What the task asks: Counting from the line that holds "Image resolution: width=780", return each line exactly, through and including the last line of the entries.

####

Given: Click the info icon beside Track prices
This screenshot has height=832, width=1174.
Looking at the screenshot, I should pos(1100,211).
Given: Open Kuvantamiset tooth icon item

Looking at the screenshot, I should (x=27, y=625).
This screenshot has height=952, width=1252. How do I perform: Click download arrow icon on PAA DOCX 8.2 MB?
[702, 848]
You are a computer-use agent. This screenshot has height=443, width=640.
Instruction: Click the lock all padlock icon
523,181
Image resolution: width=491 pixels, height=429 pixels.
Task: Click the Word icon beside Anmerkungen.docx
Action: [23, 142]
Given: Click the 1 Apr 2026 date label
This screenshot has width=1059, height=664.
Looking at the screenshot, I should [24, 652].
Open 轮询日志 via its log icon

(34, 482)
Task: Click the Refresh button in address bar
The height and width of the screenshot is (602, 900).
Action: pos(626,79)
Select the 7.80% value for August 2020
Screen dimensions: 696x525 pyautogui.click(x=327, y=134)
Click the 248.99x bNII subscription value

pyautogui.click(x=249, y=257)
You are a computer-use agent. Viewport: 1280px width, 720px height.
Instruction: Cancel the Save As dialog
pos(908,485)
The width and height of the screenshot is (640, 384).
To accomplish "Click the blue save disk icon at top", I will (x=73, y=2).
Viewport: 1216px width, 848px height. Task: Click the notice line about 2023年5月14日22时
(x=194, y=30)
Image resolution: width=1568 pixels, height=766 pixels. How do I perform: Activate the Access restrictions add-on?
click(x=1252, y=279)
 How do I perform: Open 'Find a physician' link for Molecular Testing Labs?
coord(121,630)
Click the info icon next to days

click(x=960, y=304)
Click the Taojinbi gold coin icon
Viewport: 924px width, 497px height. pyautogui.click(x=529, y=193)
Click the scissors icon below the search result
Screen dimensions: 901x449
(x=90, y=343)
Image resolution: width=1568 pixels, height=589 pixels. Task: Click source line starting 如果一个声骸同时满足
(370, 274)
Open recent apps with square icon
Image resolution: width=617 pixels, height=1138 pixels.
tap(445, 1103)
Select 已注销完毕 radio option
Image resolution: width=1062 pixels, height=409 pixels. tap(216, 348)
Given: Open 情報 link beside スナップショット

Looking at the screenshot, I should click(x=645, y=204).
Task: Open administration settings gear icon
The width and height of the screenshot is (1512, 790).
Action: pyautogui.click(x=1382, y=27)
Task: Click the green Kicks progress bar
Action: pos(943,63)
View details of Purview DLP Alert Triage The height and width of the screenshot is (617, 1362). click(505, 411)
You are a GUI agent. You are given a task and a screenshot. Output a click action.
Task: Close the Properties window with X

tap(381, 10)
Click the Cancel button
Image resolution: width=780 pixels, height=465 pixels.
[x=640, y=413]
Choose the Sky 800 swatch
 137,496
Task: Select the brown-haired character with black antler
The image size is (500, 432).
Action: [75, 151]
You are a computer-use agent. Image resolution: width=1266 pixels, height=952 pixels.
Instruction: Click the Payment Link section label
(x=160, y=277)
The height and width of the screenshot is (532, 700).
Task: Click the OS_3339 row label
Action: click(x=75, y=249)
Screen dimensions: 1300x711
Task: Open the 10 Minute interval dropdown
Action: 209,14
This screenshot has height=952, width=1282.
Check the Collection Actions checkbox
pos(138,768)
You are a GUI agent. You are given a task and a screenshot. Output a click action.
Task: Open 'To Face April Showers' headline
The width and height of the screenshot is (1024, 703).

####

Solution for this task:
Image resolution: width=780 pixels, height=465 pixels.
[x=640, y=413]
Choose the Sky 800 swatch
 137,496
Task: Select the brown-haired character with black antler
The image size is (500, 432).
Action: [75, 151]
You are a computer-use agent. Image resolution: width=1266 pixels, height=952 pixels.
Instruction: Click the Payment Link section label
(x=160, y=277)
The height and width of the screenshot is (532, 700).
Task: Click the OS_3339 row label
Action: click(x=75, y=249)
Screen dimensions: 1300x711
Task: Open the 10 Minute interval dropdown
Action: 209,14
This screenshot has height=952, width=1282.
Check the Collection Actions checkbox
pos(138,768)
You are a GUI agent. You are given a task and a screenshot. Output a click action.
Task: Open 'To Face April Showers' headline
The width and height of the screenshot is (1024, 703).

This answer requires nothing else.